To fully understand the context of Disney’s recent decisions to license parts of their portfolio, we need to zoom out and start from the beginning.

  • The 80s: Before there was a dedicated video games division, Disney produced educational PC programs and licensed out its IP to other game companies. They published their first game in-house, Who Framed Roger Rabbit (WFRR), and established their gaming unit, Walt Disney Computer Software (WDCS), in the late 80s. WFRR was a commercial success at 250K copies sold which kicked off their first stint of publishing games in house. However, as WDCS grew more successful, they began to undergo more scrutiny in their creative vision and the company as a whole had to make the hard strategic decision whether or not to commit to gaming as a part of their vision.
  • The 90s Pre-Disney Interactive: At the beginning of the decade, that hard decision had yet to be made and the WDCS work pipeline was frozen. In 1992, Disney brought on Marc Teren to pull Disney out of vertically integrated software (link) and the entire gaming business was almost licensed to Microsoft (link). However, WDCS simultaneously had two major licensing successes that pushed against the momentum that Teren was building - the first being with IBM computers for the PS/1 ($10M USD) (link) and the second being Aladdin (~4M copies sold) (link).
  • The 90s Post-Disney Interactive: After the commercial success of Aladdin, Disney formed Disney Interactive in 1994 which brought game development in house. Within 3 years, the division grew to around 80-120 employees. However, as the division grew, so did scrutiny from leadership. 25% of the staff was laid off, there was once more a restructuring within Consumer Products, and Disney Interactive moved back to focusing on licensing.
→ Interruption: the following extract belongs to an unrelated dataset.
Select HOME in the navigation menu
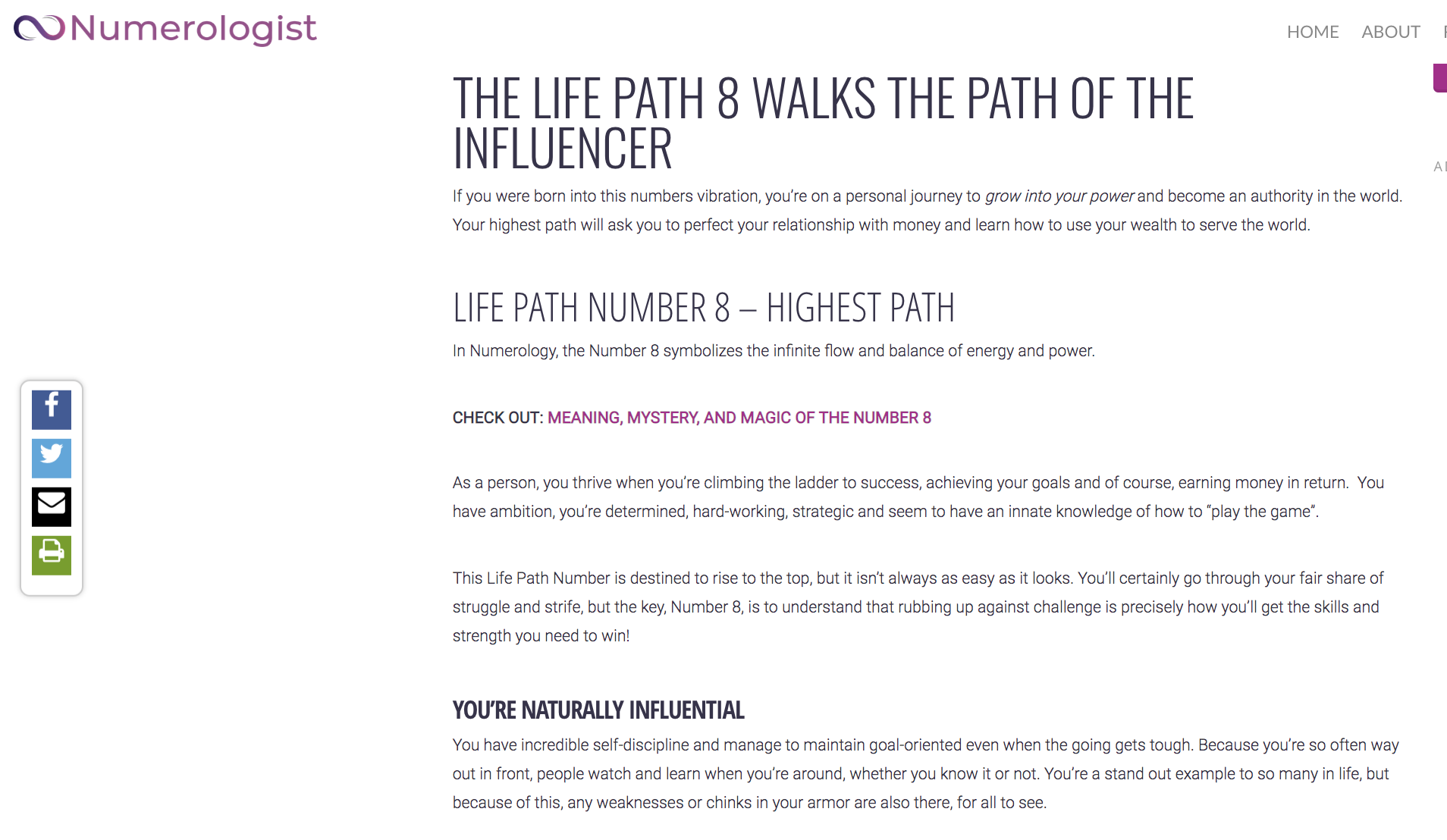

  • The 2000s: In the early 2000s, Graham Hopper was tasked with converting Disney Interactive to a 100% licensing focused business. While Hopper closed the last of Disney’s PC studios, he believed that Disney Interactive should move toward growing opportunities beyond licensing where revenue was too stable and hard to grow. Disney ultimately made the shift back into development with The Chronicles of Narnia and Chicken Little, the latter of which led to the acquisition of Avalanche Software, then later Black Rock Studio, Junction Point and Propaganda Games. Disney Interactive and the Walt Disney Internet Group merged to create the Disney Interactive Media Group. By the end of the decade, with the economic downturn and the industry’s shift toward mobile, more of Disney Interactive’s internal resources were shifted from console into mobile.
  • The 2010s: This shift to mobile directly affected the closing of Disney’s internal console studios. Black Rock shut down in 2011, Junction Point in 2013 (following the flop of Epic Mickey 2), and Wideload Games in 2014. Avalanche held on following the successful release of Disney Infinity 1.0 in 2013 and subsequent sequels in 2014 and 2015 before succumbing to a shut down due to the decline of the toys-to-life business in 2016.

The cancellation of Disney Infinity signalled a shift back to licensing for Disney and the recent announcements at E3 do not change that. Disney is simply choosing to expand upon the success of their licensing agreements with AAA studios like EA and Square Enix to other high quality AAA studios. With such a strong IP portfolio, we see this as Disney doubling down on something that works for them – monetizing on their broad library of IP without taking on the additional risk and legwork of in-house game development or publishing.